The task:
Put every line of the listing below into a JSON list of strings, one string per line, leaving out blank lines.

Data rows:
——
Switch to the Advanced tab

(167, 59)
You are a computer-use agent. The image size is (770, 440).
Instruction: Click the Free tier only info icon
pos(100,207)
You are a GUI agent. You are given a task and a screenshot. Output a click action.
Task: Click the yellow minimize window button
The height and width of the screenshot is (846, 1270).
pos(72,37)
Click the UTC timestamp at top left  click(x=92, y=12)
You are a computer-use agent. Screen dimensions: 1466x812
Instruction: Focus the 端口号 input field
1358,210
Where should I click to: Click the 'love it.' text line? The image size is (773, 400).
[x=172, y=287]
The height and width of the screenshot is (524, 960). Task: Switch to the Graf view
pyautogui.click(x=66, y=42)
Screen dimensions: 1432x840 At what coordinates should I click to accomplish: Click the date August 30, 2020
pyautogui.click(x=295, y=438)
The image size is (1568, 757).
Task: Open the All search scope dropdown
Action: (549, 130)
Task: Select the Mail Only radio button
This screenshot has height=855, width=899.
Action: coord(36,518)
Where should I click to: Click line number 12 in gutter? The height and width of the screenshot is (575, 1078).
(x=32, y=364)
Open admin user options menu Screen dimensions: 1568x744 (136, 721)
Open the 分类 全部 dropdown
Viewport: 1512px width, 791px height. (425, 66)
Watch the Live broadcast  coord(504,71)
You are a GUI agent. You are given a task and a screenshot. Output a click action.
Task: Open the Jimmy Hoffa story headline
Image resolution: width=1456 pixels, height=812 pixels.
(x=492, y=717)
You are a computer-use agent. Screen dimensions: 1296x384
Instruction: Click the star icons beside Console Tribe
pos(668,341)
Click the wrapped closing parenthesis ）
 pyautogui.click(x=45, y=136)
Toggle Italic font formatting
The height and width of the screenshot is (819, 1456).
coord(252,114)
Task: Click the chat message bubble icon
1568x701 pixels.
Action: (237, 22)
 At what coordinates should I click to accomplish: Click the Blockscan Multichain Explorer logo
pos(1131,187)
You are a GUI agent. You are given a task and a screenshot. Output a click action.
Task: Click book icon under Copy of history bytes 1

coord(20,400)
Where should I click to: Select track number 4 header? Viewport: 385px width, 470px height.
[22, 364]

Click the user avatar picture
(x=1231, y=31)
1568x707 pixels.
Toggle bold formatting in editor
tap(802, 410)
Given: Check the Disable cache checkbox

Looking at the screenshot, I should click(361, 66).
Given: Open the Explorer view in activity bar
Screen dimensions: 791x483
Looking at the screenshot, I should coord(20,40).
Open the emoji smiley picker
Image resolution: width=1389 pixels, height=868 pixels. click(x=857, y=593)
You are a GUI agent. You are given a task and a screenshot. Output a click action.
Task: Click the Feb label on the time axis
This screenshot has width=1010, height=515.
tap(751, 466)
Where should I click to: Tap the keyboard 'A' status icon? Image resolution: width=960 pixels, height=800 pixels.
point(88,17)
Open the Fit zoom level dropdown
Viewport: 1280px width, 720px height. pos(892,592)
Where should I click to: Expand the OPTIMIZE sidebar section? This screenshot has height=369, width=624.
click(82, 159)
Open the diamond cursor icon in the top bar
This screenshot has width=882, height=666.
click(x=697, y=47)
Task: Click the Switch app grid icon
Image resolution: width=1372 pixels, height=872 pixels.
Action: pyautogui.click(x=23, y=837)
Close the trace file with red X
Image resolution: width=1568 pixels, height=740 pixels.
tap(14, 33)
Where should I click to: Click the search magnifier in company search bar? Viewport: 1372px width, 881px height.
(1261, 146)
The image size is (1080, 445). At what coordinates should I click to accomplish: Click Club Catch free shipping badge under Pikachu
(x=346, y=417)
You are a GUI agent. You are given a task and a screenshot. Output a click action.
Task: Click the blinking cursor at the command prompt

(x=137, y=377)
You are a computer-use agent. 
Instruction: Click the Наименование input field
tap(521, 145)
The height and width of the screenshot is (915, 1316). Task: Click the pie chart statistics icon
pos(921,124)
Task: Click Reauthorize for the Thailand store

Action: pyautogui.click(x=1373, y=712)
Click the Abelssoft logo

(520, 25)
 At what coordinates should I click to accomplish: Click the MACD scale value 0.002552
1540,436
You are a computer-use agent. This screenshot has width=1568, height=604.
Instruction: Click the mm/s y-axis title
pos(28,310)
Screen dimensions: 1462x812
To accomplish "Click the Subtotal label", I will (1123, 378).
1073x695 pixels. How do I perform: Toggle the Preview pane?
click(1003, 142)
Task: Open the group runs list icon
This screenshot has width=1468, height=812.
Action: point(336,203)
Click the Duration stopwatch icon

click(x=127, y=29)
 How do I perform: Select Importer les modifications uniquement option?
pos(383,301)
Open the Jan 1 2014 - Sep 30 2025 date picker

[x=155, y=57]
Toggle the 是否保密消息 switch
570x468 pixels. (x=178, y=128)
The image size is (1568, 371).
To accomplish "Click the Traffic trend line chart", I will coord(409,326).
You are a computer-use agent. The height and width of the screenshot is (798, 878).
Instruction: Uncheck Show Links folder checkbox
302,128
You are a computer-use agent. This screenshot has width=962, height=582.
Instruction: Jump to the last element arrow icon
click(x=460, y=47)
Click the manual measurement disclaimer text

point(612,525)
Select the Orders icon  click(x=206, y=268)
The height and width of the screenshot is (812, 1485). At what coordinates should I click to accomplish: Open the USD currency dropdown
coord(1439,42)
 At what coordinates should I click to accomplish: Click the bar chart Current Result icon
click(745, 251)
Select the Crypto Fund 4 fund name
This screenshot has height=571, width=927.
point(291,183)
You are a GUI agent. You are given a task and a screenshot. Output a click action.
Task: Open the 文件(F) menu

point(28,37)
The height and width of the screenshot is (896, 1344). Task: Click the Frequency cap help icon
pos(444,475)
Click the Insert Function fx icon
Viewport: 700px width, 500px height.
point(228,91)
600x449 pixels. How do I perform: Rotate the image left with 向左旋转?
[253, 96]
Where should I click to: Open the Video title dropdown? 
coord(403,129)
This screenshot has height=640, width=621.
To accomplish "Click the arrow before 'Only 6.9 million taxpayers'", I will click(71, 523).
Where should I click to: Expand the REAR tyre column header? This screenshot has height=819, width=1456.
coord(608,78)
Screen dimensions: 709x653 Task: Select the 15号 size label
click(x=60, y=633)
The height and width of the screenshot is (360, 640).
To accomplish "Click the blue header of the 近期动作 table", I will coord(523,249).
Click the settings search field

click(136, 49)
——
Response to this task:
[
  "Switch to the Advanced tab",
  "(167, 59)",
  "You are a computer-use agent. The image size is (770, 440).",
  "Instruction: Click the Free tier only info icon",
  "pos(100,207)",
  "You are a GUI agent. You are given a task and a screenshot. Output a click action.",
  "Task: Click the yellow minimize window button",
  "The height and width of the screenshot is (846, 1270).",
  "pos(72,37)",
  "Click the UTC timestamp at top left  click(x=92, y=12)",
  "You are a computer-use agent. Screen dimensions: 1466x812",
  "Instruction: Focus the 端口号 input field",
  "1358,210",
  "Where should I click to: Click the 'love it.' text line? The image size is (773, 400).",
  "[x=172, y=287]",
  "The height and width of the screenshot is (524, 960). Task: Switch to the Graf view",
  "pyautogui.click(x=66, y=42)",
  "Screen dimensions: 1432x840 At what coordinates should I click to accomplish: Click the date August 30, 2020",
  "pyautogui.click(x=295, y=438)",
  "The image size is (1568, 757).",
  "Task: Open the All search scope dropdown",
  "Action: (549, 130)",
  "Task: Select the Mail Only radio button",
  "This screenshot has height=855, width=899.",
  "Action: coord(36,518)",
  "Where should I click to: Click line number 12 in gutter? The height and width of the screenshot is (575, 1078).",
  "(x=32, y=364)",
  "Open admin user options menu Screen dimensions: 1568x744 (136, 721)",
  "Open the 分类 全部 dropdown",
  "Viewport: 1512px width, 791px height. (425, 66)",
  "Watch the Live broadcast  coord(504,71)",
  "You are a GUI agent. You are given a task and a screenshot. Output a click action.",
  "Task: Open the Jimmy Hoffa story headline",
  "Image resolution: width=1456 pixels, height=812 pixels.",
  "(x=492, y=717)",
  "You are a computer-use agent. Screen dimensions: 1296x384",
  "Instruction: Click the star icons beside Console Tribe",
  "pos(668,341)",
  "Click the wrapped closing parenthesis ）",
  " pyautogui.click(x=45, y=136)",
  "Toggle Italic font formatting",
  "The height and width of the screenshot is (819, 1456).",
  "coord(252,114)",
  "Task: Click the chat message bubble icon",
  "1568x701 pixels.",
  "Action: (237, 22)",
  " At what coordinates should I click to accomplish: Click the Blockscan Multichain Explorer logo",
  "pos(1131,187)",
  "You are a GUI agent. You are given a task and a screenshot. Output a click action.",
  "Task: Click book icon under Copy of history bytes 1",
  "coord(20,400)",
  "Where should I click to: Select track number 4 header? Viewport: 385px width, 470px height.",
  "[22, 364]",
  "Click the user avatar picture",
  "(x=1231, y=31)",
  "1568x707 pixels.",
  "Toggle bold formatting in editor",
  "tap(802, 410)",
  "Given: Check the Disable cache checkbox",
  "Looking at the screenshot, I should click(361, 66).",
  "Given: Open the Explorer view in activity bar",
  "Screen dimensions: 791x483",
  "Looking at the screenshot, I should coord(20,40).",
  "Open the emoji smiley picker",
  "Image resolution: width=1389 pixels, height=868 pixels. click(x=857, y=593)",
  "You are a GUI agent. You are given a task and a screenshot. Output a click action.",
  "Task: Click the Feb label on the time axis",
  "This screenshot has width=1010, height=515.",
  "tap(751, 466)",
  "Where should I click to: Tap the keyboard 'A' status icon? Image resolution: width=960 pixels, height=800 pixels.",
  "point(88,17)",
  "Open the Fit zoom level dropdown",
  "Viewport: 1280px width, 720px height. pos(892,592)",
  "Where should I click to: Expand the OPTIMIZE sidebar section? This screenshot has height=369, width=624.",
  "click(82, 159)",
  "Open the diamond cursor icon in the top bar",
  "This screenshot has width=882, height=666.",
  "click(x=697, y=47)",
  "Task: Click the Switch app grid icon",
  "Image resolution: width=1372 pixels, height=872 pixels.",
  "Action: pyautogui.click(x=23, y=837)",
  "Close the trace file with red X",
  "Image resolution: width=1568 pixels, height=740 pixels.",
  "tap(14, 33)",
  "Where should I click to: Click the search magnifier in company search bar? Viewport: 1372px width, 881px height.",
  "(1261, 146)",
  "The image size is (1080, 445). At what coordinates should I click to accomplish: Click Club Catch free shipping badge under Pikachu",
  "(x=346, y=417)",
  "You are a GUI agent. You are given a task and a screenshot. Output a click action.",
  "Task: Click the blinking cursor at the command prompt",
  "(x=137, y=377)",
  "You are a computer-use agent. ",
  "Instruction: Click the Наименование input field",
  "tap(521, 145)",
  "The height and width of the screenshot is (915, 1316). Task: Click the pie chart statistics icon",
  "pos(921,124)",
  "Task: Click Reauthorize for the Thailand store",
  "Action: pyautogui.click(x=1373, y=712)",
  "Click the Abelssoft logo",
  "(520, 25)",
  " At what coordinates should I click to accomplish: Click the MACD scale value 0.002552",
  "1540,436",
  "You are a computer-use agent. This screenshot has width=1568, height=604.",
  "Instruction: Click the mm/s y-axis title",
  "pos(28,310)",
  "Screen dimensions: 1462x812",
  "To accomplish \"Click the Subtotal label\", I will (1123, 378).",
  "1073x695 pixels. How do I perform: Toggle the Preview pane?",
  "click(1003, 142)",
  "Task: Open the group runs list icon",
  "This screenshot has width=1468, height=812.",
  "Action: point(336,203)",
  "Click the Duration stopwatch icon",
  "click(x=127, y=29)",
  " How do I perform: Select Importer les modifications uniquement option?",
  "pos(383,301)",
  "Open the Jan 1 2014 - Sep 30 2025 date picker",
  "[x=155, y=57]",
  "Toggle the 是否保密消息 switch",
  "570x468 pixels. (x=178, y=128)",
  "The image size is (1568, 371).",
  "To accomplish \"Click the Traffic trend line chart\", I will coord(409,326).",
  "You are a computer-use agent. The height and width of the screenshot is (798, 878).",
  "Instruction: Uncheck Show Links folder checkbox",
  "302,128",
  "You are a computer-use agent. This screenshot has width=962, height=582.",
  "Instruction: Jump to the last element arrow icon",
  "click(x=460, y=47)",
  "Click the manual measurement disclaimer text",
  "point(612,525)",
  "Select the Orders icon  click(x=206, y=268)",
  "The height and width of the screenshot is (812, 1485). At what coordinates should I click to accomplish: Open the USD currency dropdown",
  "coord(1439,42)",
  " At what coordinates should I click to accomplish: Click the bar chart Current Result icon",
  "click(745, 251)",
  "Select the Crypto Fund 4 fund name",
  "This screenshot has height=571, width=927.",
  "point(291,183)",
  "You are a GUI agent. You are given a task and a screenshot. Output a click action.",
  "Task: Open the 文件(F) menu",
  "point(28,37)",
  "The height and width of the screenshot is (896, 1344). Task: Click the Frequency cap help icon",
  "pos(444,475)",
  "Click the Insert Function fx icon",
  "Viewport: 700px width, 500px height.",
  "point(228,91)",
  "600x449 pixels. How do I perform: Rotate the image left with 向左旋转?",
  "[253, 96]",
  "Where should I click to: Open the Video title dropdown? ",
  "coord(403,129)",
  "This screenshot has height=640, width=621.",
  "To accomplish \"Click the arrow before 'Only 6.9 million taxpayers'\", I will click(71, 523).",
  "Where should I click to: Expand the REAR tyre column header? This screenshot has height=819, width=1456.",
  "coord(608,78)",
  "Screen dimensions: 709x653 Task: Select the 15号 size label",
  "click(x=60, y=633)",
  "The height and width of the screenshot is (360, 640).",
  "To accomplish \"Click the blue header of the 近期动作 table\", I will coord(523,249).",
  "Click the settings search field",
  "click(136, 49)"
]